Dellicour Simon, Rose Rebecca, Pybus Oliver G
Department of Zoology, University of Oxford, Oxford, OX1 3PS, UK.
Rega Institute for Medical Research, Clinical and Epidemiological Virology, Department of Microbiology and Immunology, KU Leuven, University of Leuven, Minderbroedersstaat 10, 3000, Leuven, Belgium.
BMC Bioinformatics. 2016 Feb 11;17:82. doi: 10.1186/s12859-016-0924-x.
Phylogenetic analysis is now an important tool in the study of viral outbreaks. It can reconstruct epidemic history when surveillance epidemiology data are sparse, and can indicate transmission linkages among infections that may not otherwise be evident. However, a remaining challenge is to develop an analytical framework that can test hypotheses about the effect of environmental variables on pathogen spatial spread. Recent phylogeographic approaches can reconstruct the history of virus dispersal from sampled viral genomes and infer the locations of ancestral infections. Such methods provide a unique source of spatio-temporal information, and are exploited here.
We present and apply a new statistical framework that combines genomic and geographic data to test the impact of environmental variables on the mode and tempo of pathogen dispersal during emerging epidemics. First, the spatial history of an emerging pathogen is estimated using standard phylogeographic methods. The inferred dispersal path for each phylogenetic lineage is then assigned a "weight" using environmental data (e.g. altitude, land cover). Next, tests measure the association between each environmental variable and lineage movement. A randomisation procedure is used to assess statistical confidence and we validate this approach using simulated data. We apply our new framework to a set of gene sequences from an epidemic of rabies virus in North American raccoons. We test the impact of six different environmental variables on this epidemic and demonstrate that elevation is associated with a slower rabies spread in a natural population.

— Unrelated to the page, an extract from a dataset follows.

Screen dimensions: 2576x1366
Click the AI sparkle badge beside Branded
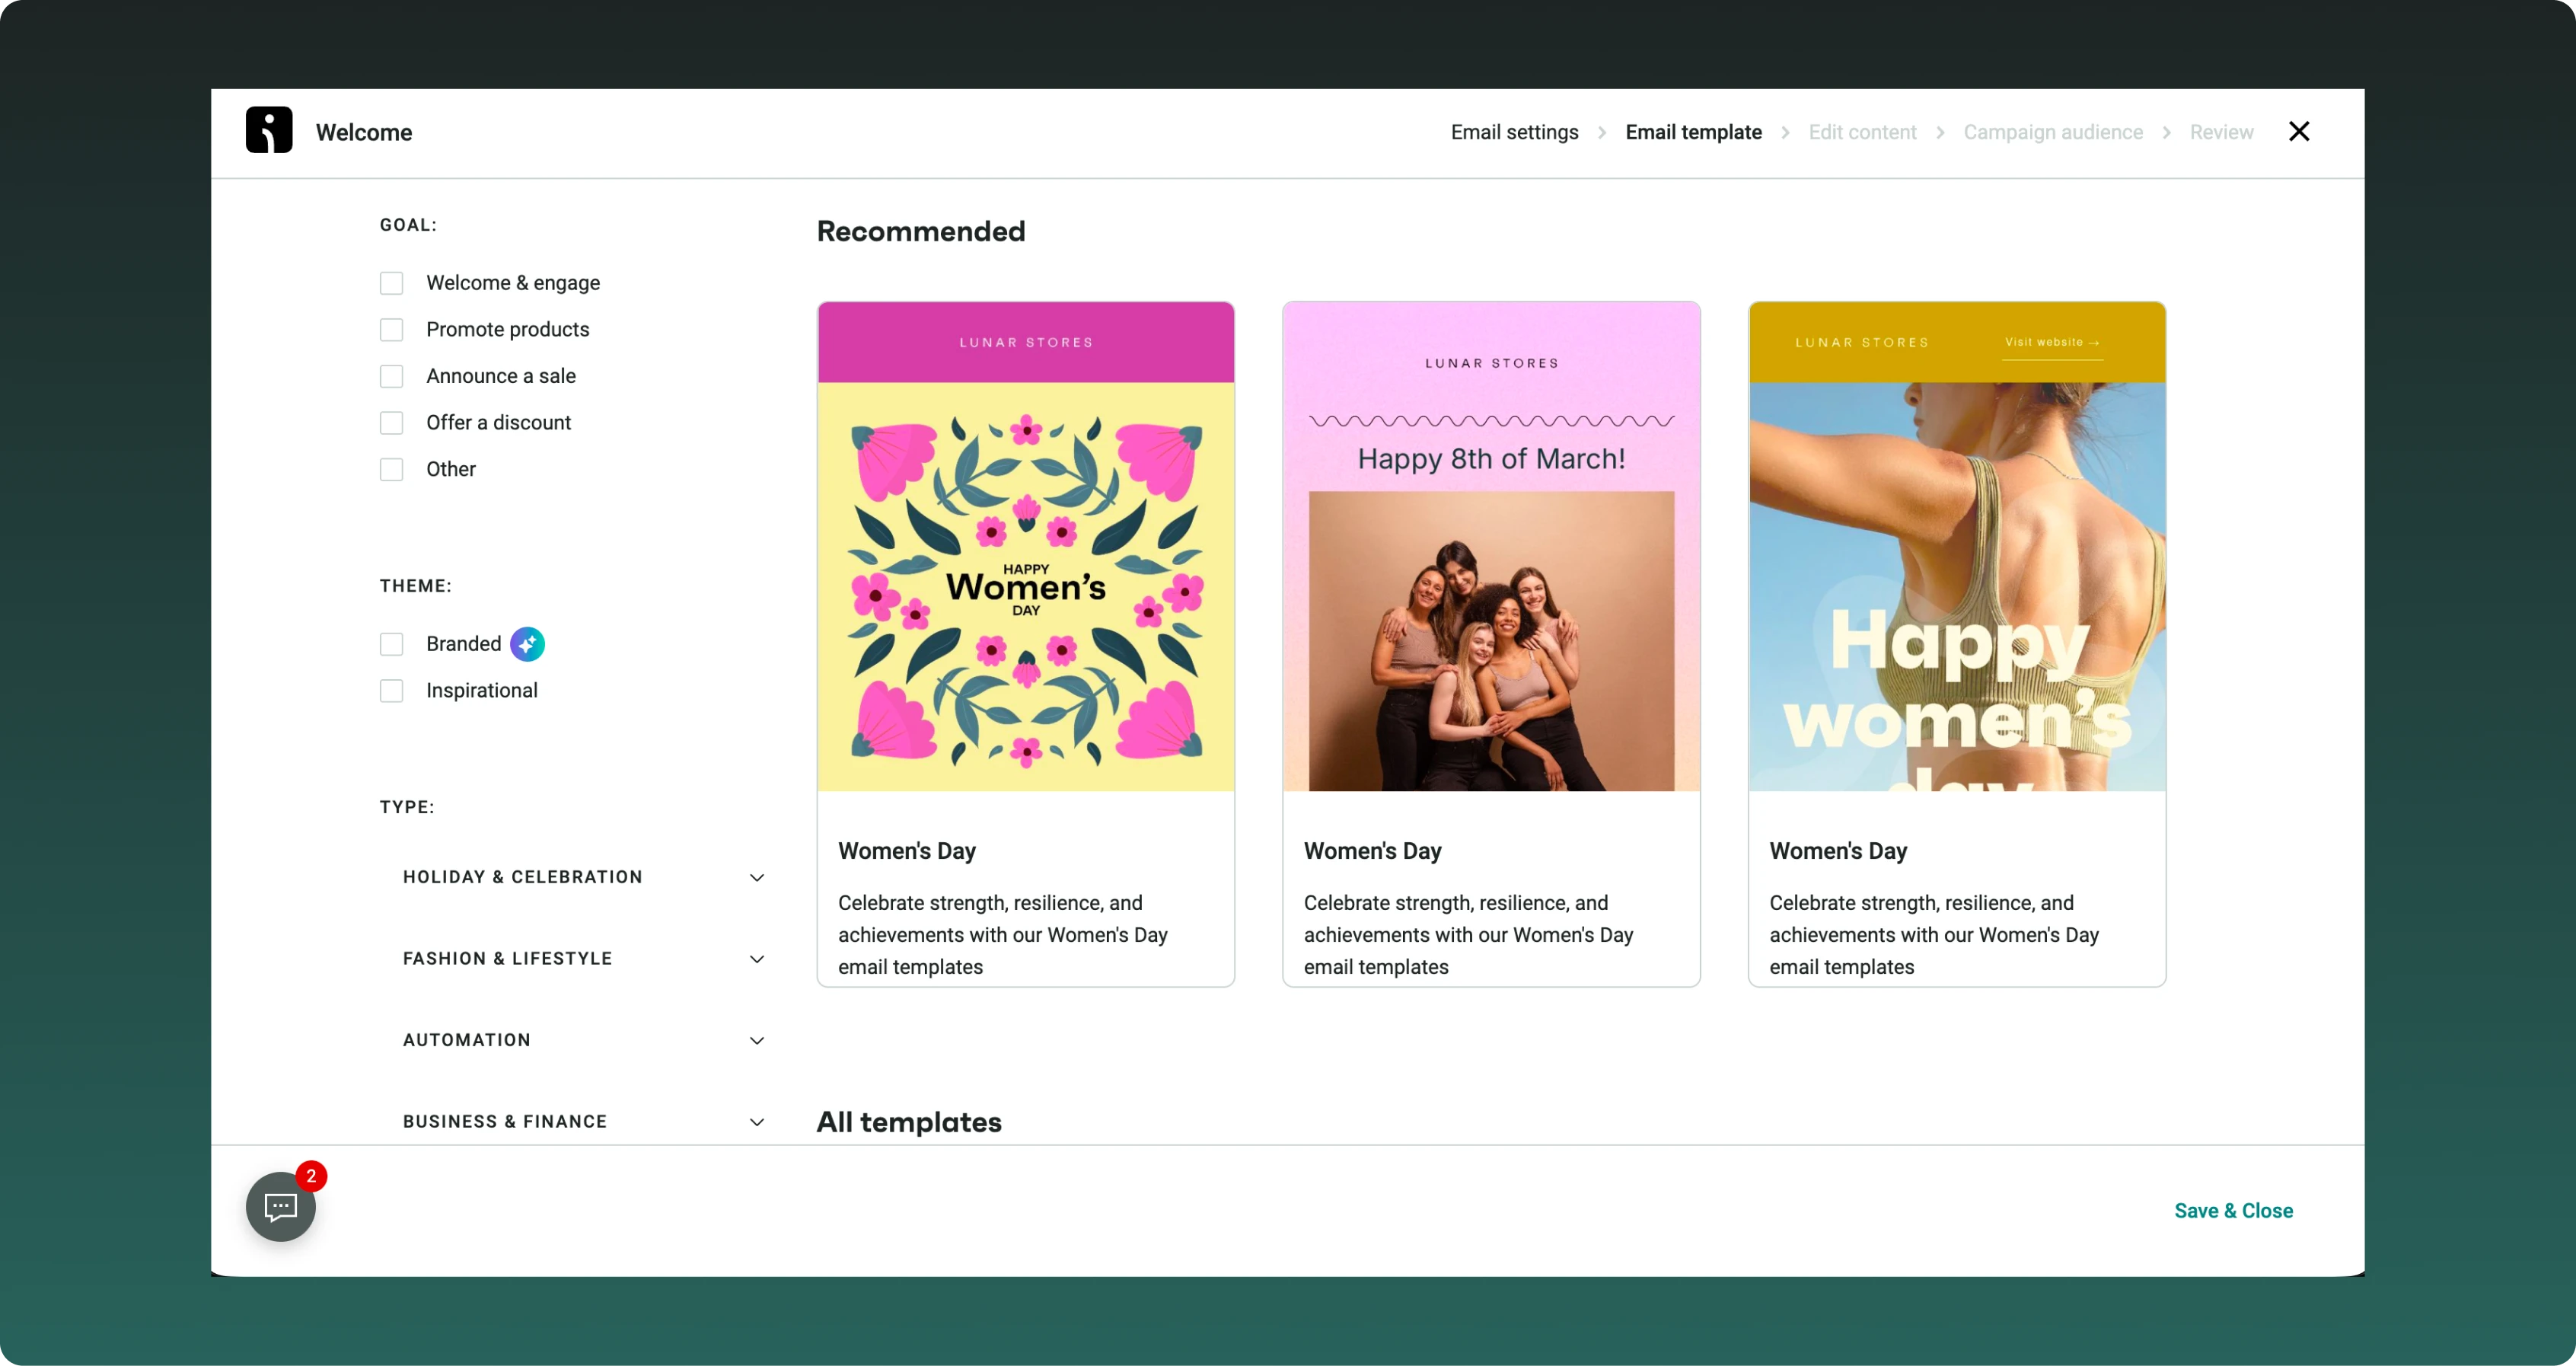(527, 644)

This study shows that it is possible to integrate genomic and environmental data in order to test hypotheses concerning the mode and tempo of virus dispersal during emerging epidemics.
系统发育分析如今是病毒爆发研究中的一项重要工具。当监测流行病学数据匮乏时,它能够重构疫情历史,并且能够揭示那些在其他情况下可能不明显的感染之间的传播联系。然而,一个尚存的挑战是开发一个分析框架,该框架能够检验关于环境变量对病原体空间传播影响的假设。近期的系统发育地理学方法能够从采样的病毒基因组重构病毒传播历史,并推断祖先感染的位置。此类方法提供了独特的时空信息来源,本文对此加以利用。

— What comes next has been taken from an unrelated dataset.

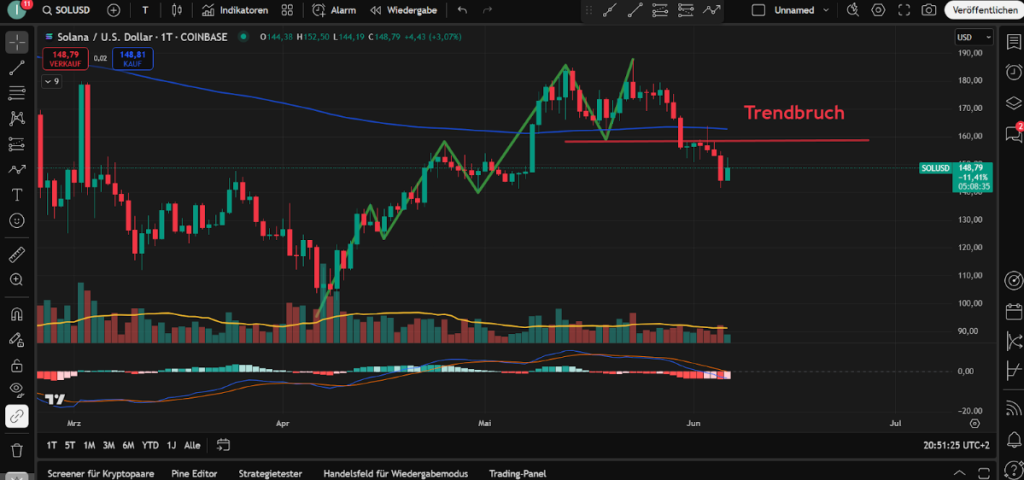Click the trash icon to remove drawings

[17, 450]
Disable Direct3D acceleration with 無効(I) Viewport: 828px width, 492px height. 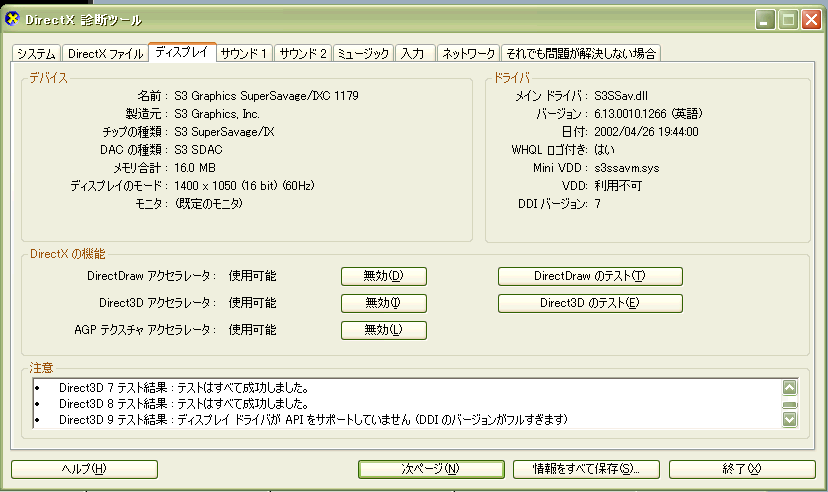(x=384, y=303)
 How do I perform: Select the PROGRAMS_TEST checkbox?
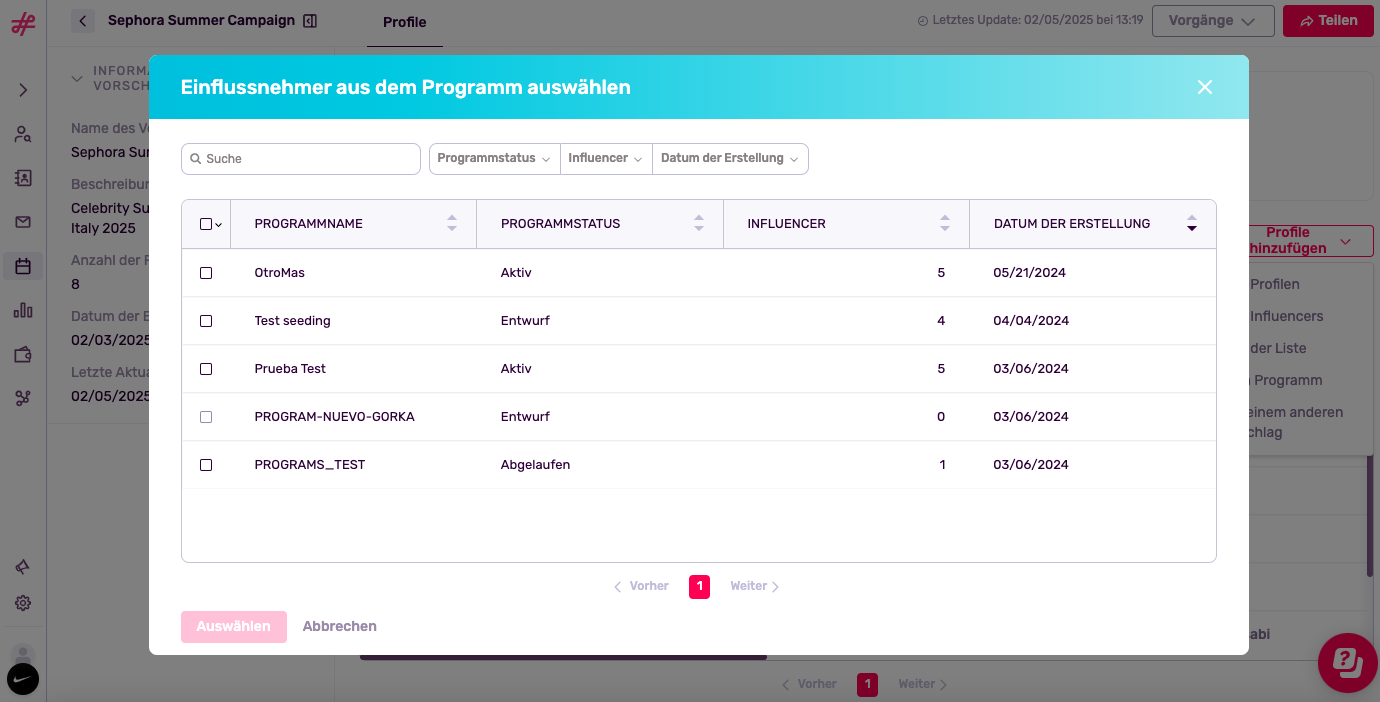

我们提出并应用了一个新的统计框架,该框架结合基因组和地理数据来检验环境变量对新发疫情期间病原体传播模式和速度的影响。首先,使用标准的系统发育地理学方法估计新发病原体的空间历史。然后,利用环境数据(如海拔、土地覆盖)为每个系统发育谱系推断出的传播路径赋予一个“权重”。接下来,通过检验测量每个环境变量与谱系移动之间的关联。使用随机化程序评估统计置信度,并利用模拟数据验证该方法。我们将新框架应用于一组北美浣熊狂犬病病毒疫情的基因序列。我们检验了六种不同环境变量对此次疫情的影响,并证明海拔与狂犬病在自然种群中的传播速度较慢有关。
本研究表明,整合基因组和环境数据以检验关于新发疫情期间病毒传播模式和速度的假设是可行的。